Explain Tower of Hanoi with all necessary steps by using Stack and Recursion.

Q.) Explain Tower of Hanoi with all necessary steps by using Stack and Recursion.

 Subject: Data Structures

Tower of Hanoi

The Tower of Hanoi is a mathematical puzzle that consists of three rods and a number of disks of different sizes, which can slide onto any rod. The puzzle starts with the disks in a neat stack in ascending order of size on one rod, the smallest at the top, thus making a conical shape.

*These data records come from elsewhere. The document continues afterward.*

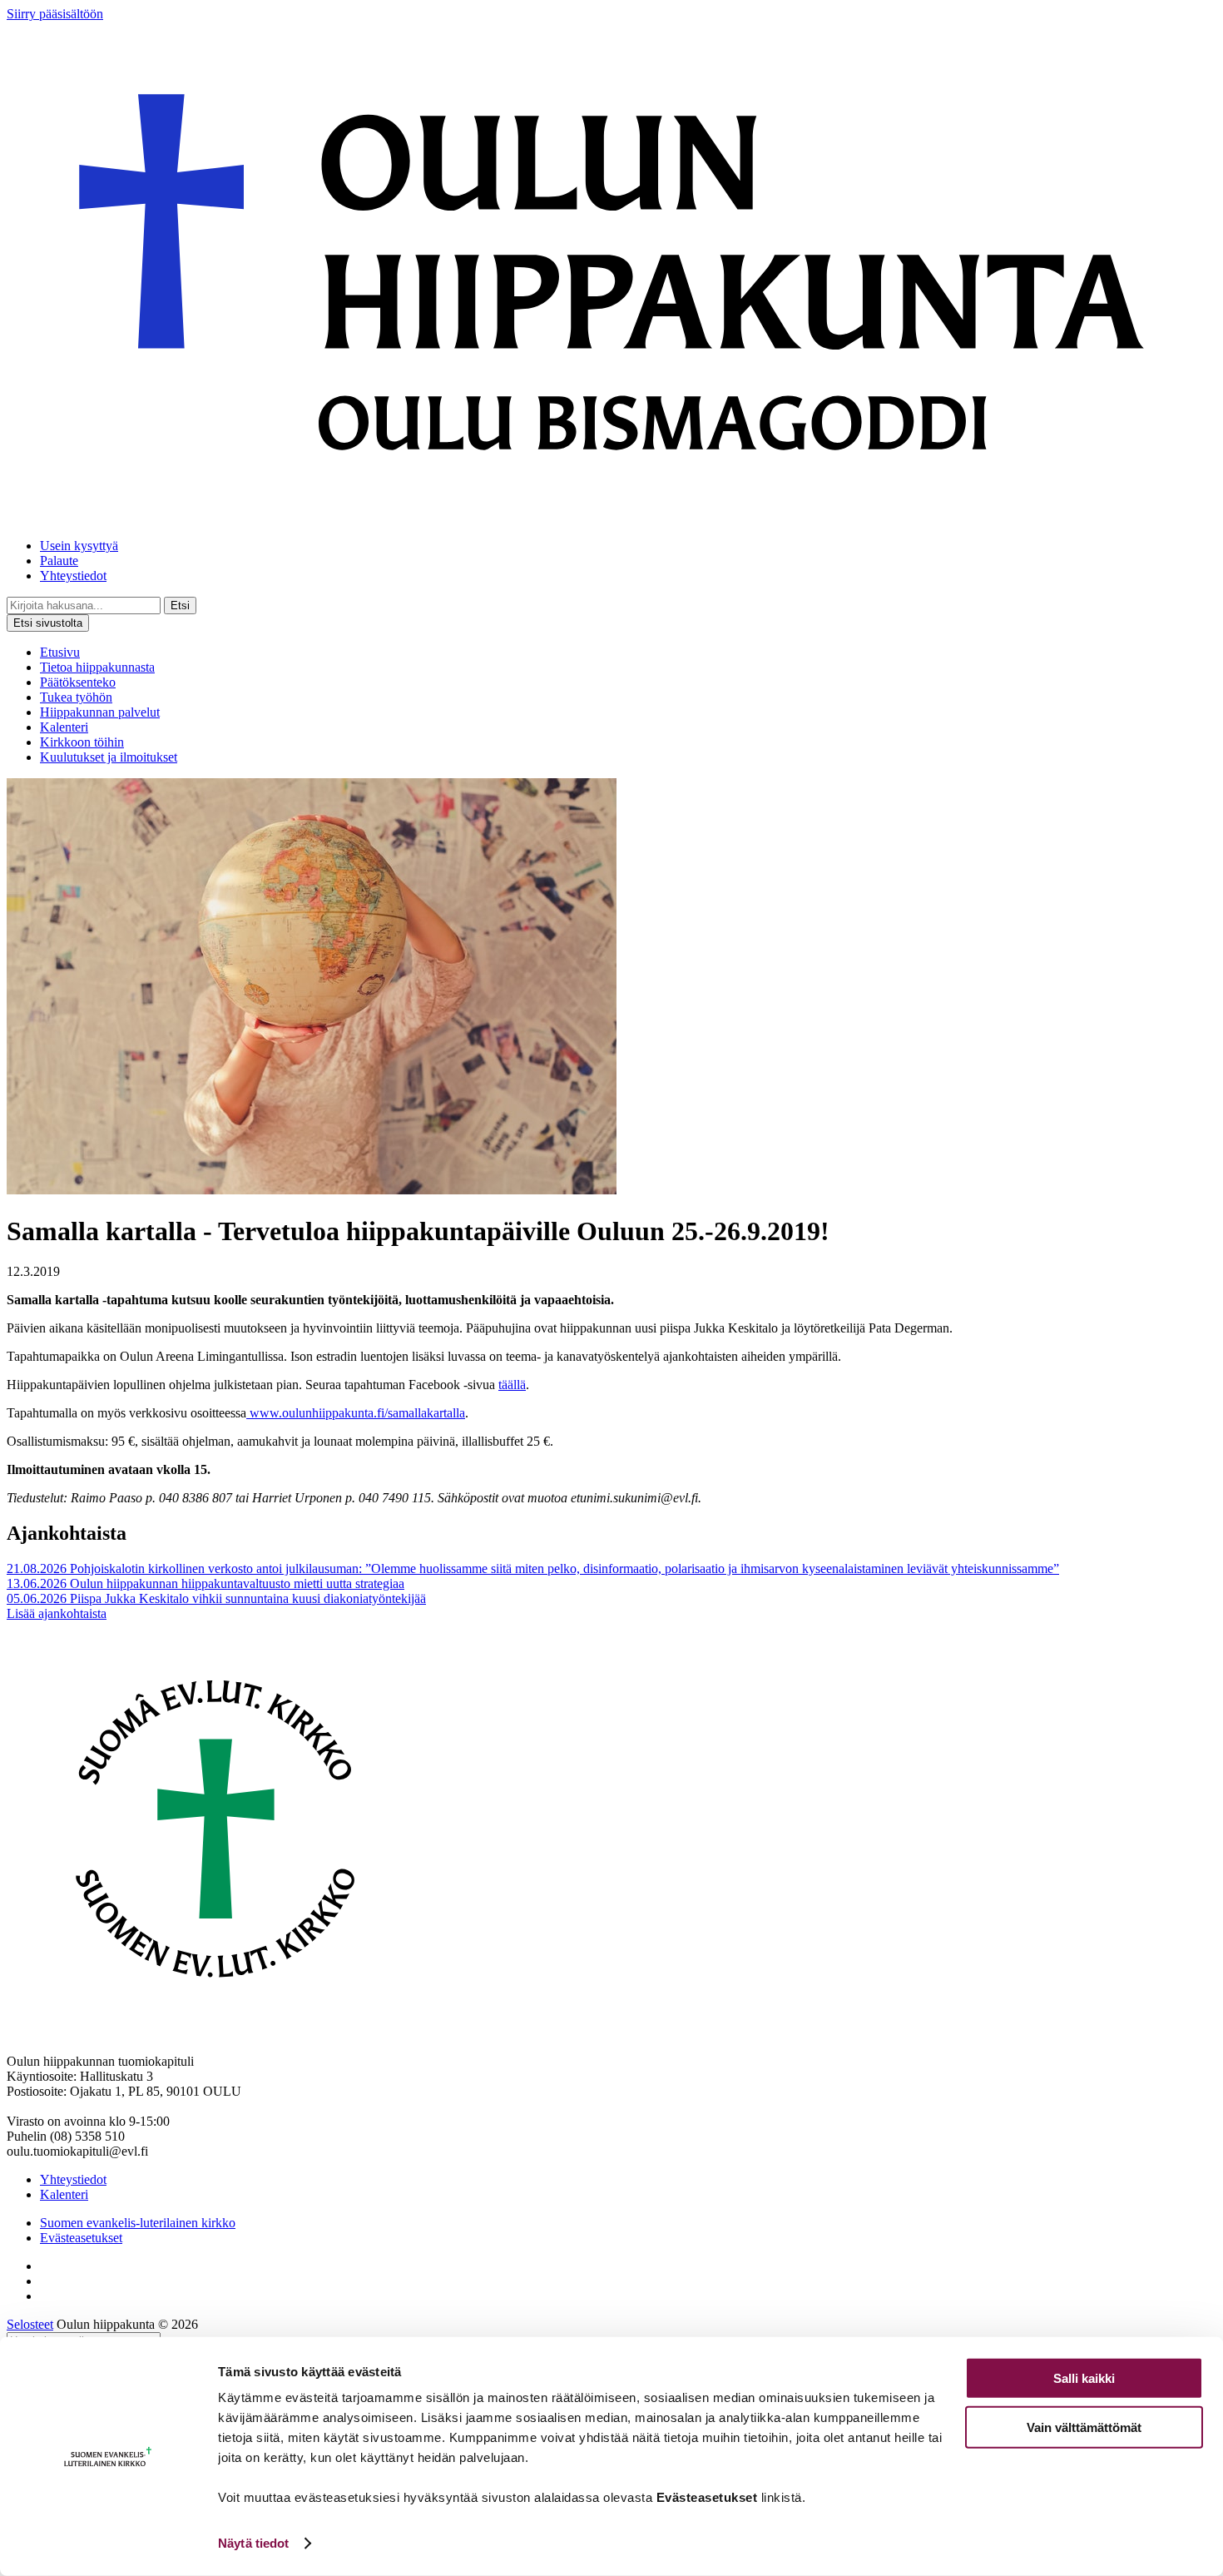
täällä (512, 1384)
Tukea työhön (76, 697)
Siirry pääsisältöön (55, 14)
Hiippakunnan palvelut (100, 712)
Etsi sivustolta (47, 623)
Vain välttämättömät (1084, 2427)
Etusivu (60, 652)
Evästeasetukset (81, 2238)
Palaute (59, 560)
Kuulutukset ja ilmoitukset (108, 757)
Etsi (180, 605)
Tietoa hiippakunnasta (97, 667)
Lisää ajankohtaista (56, 1613)
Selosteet (30, 2324)
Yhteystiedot (73, 575)
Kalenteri (64, 727)
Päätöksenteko (78, 682)
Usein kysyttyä (79, 546)
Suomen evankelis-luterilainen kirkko (137, 2223)
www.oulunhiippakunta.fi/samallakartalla (355, 1413)
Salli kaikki (1084, 2378)
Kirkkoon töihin (82, 742)
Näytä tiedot (253, 2543)
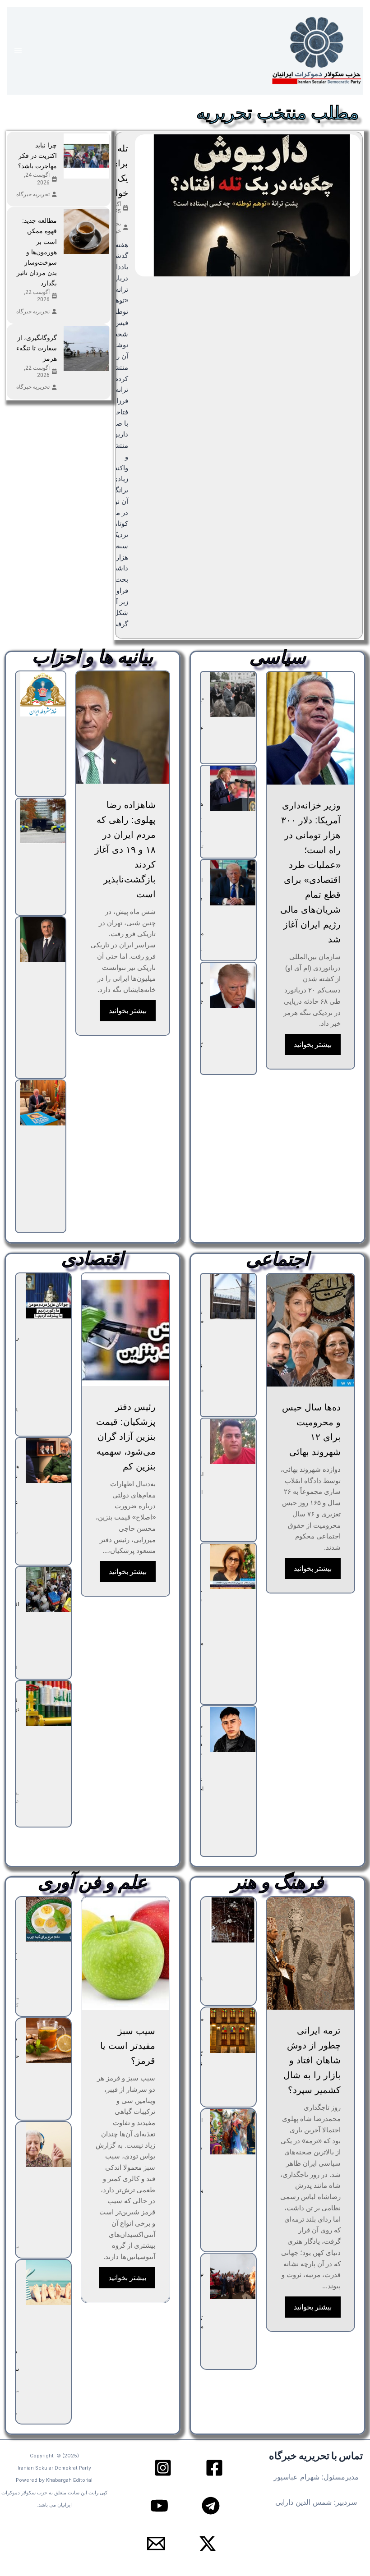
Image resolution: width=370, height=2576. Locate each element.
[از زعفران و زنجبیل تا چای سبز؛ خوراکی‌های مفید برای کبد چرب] (48, 2040)
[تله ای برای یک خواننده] (248, 205)
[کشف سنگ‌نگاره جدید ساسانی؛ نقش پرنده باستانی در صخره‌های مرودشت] (232, 1919)
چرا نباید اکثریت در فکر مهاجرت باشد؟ (37, 156)
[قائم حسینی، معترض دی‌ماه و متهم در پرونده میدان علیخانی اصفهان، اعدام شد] (232, 1729)
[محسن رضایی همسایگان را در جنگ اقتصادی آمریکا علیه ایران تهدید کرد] (48, 1460)
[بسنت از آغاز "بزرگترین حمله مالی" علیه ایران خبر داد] (232, 694)
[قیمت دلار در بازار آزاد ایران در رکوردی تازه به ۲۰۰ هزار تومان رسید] (48, 1295)
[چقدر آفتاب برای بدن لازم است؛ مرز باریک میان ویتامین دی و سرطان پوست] (48, 2282)
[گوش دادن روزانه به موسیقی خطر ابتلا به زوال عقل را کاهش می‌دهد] (48, 2144)
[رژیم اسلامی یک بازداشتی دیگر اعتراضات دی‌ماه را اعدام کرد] (232, 1441)
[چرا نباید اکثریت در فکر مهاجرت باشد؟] (86, 156)
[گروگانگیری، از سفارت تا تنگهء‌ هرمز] (86, 348)
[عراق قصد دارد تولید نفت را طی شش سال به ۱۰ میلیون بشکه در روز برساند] (48, 1703)
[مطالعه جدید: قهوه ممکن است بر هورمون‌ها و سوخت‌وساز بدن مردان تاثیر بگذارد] (86, 231)
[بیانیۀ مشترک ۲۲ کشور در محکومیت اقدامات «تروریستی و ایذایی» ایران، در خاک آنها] (42, 821)
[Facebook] (214, 2468)
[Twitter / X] (208, 2543)
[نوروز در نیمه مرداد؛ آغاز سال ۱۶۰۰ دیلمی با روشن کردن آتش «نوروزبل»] (232, 2276)
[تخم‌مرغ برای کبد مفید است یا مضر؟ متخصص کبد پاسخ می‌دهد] (48, 1919)
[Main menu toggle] (18, 51)
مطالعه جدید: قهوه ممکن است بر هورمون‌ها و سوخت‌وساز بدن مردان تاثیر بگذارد (37, 252)
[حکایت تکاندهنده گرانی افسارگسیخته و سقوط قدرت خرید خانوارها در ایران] (48, 1589)
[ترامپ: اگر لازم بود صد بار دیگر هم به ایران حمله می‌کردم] (232, 882)
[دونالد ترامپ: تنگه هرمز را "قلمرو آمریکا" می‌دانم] (232, 788)
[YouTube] (159, 2506)
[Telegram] (211, 2506)
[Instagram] (163, 2468)
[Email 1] (156, 2543)
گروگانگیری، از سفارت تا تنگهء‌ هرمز (36, 348)
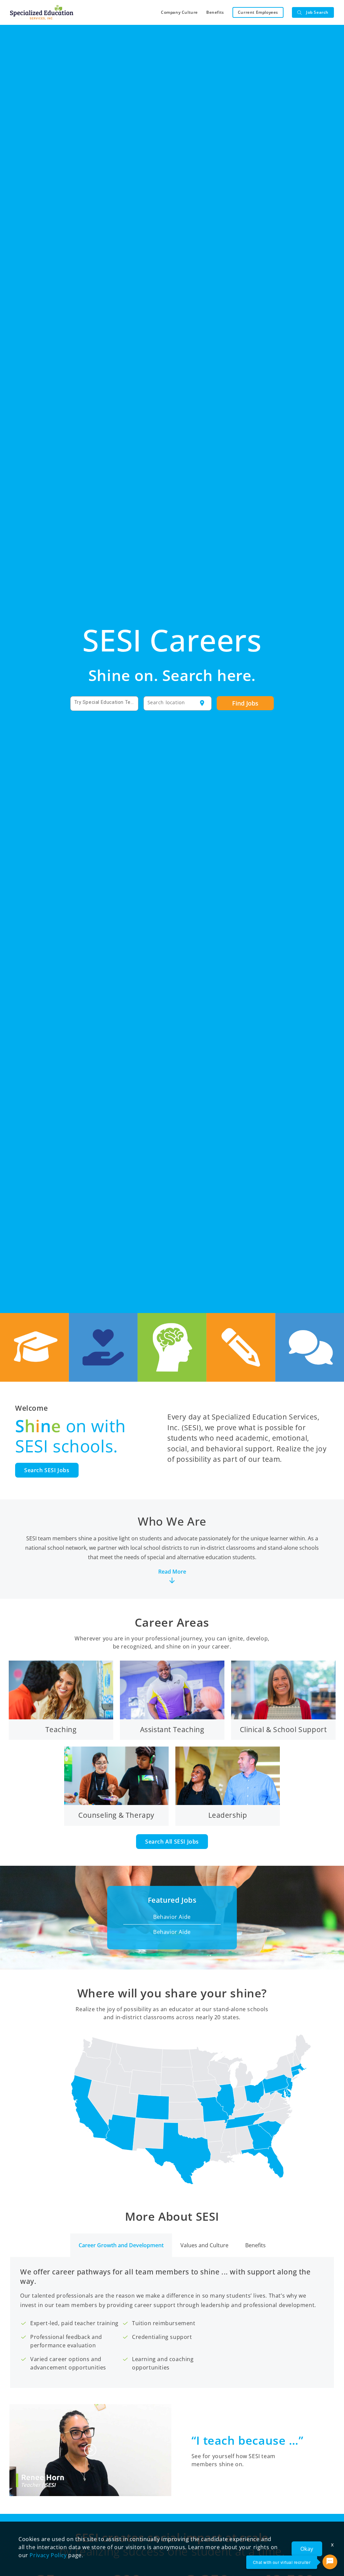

The objective of the puzzle is to move the entire stack to another rod, obeying the following simple rules:

  1. Only one disk can be moved at a time.
  2. Each move consists of taking the upper disk from one of the stacks and placing it on top of another stack or on an empty rod.
  3. No disk may be placed on top of a smaller disk.

Mathematical Analysis

The puzzle can be solved using a recursive algorithm. Let's define the following function:

def tower_of_hanoi(n, from_rod, to_rod, aux_rod):
"""
Moves n disks from from_rod to to_rod using aux_rod as an auxiliary rod.
"""

# Base case: no disks to move
if n == 0:
    return

# Recursive case: move n-1 disks from from_rod to aux_rod
tower_of_hanoi(n-1, from_rod, aux_rod, to_rod)

# Move the nth disk from from_rod to to_rod
print("Move disk", n, "from", from_rod, "to", to_rod)

# Recursive case: move n-1 disks from aux_rod to to_rod
tower_of_hanoi(n-1, aux_rod, to_rod, from_rod)

This function works by recursively dividing the problem into smaller subproblems. In each recursive call, we move n-1 disks from one rod to another, using the third rod as an auxiliary rod. This reduces the problem to one of moving a single disk, which is the base case of the recursion.

The following is an example of how the algorithm would solve the puzzle for n = 3:

tower_of_hanoi(3, 'A', 'B', 'C')

# Move disk 1 from A to C
print("Move disk", 1, "from", 'A', "to", 'C')

# Move disk 2 from A to B
print("Move disk", 2, "from", 'A', "to", 'B')

# Move disk 1 from C to B
print("Move disk", 1, "from", 'C', "to", 'B')

# Move disk 3 from A to C
print("Move disk", 3, "from", 'A', "to", 'C')

# Move disk 1 from B to A
print("Move disk", 1, "from", 'B', "to", 'A')

# Move disk 2 from B to C
print("Move disk", 2, "from", 'B', "to", 'C')

# Move disk 1 from A to C
print("Move disk", 1, "from", 'A', "to", 'C')

This algorithm will solve the puzzle for any number of disks n. The number of moves required to solve the puzzle is 2^n - 1.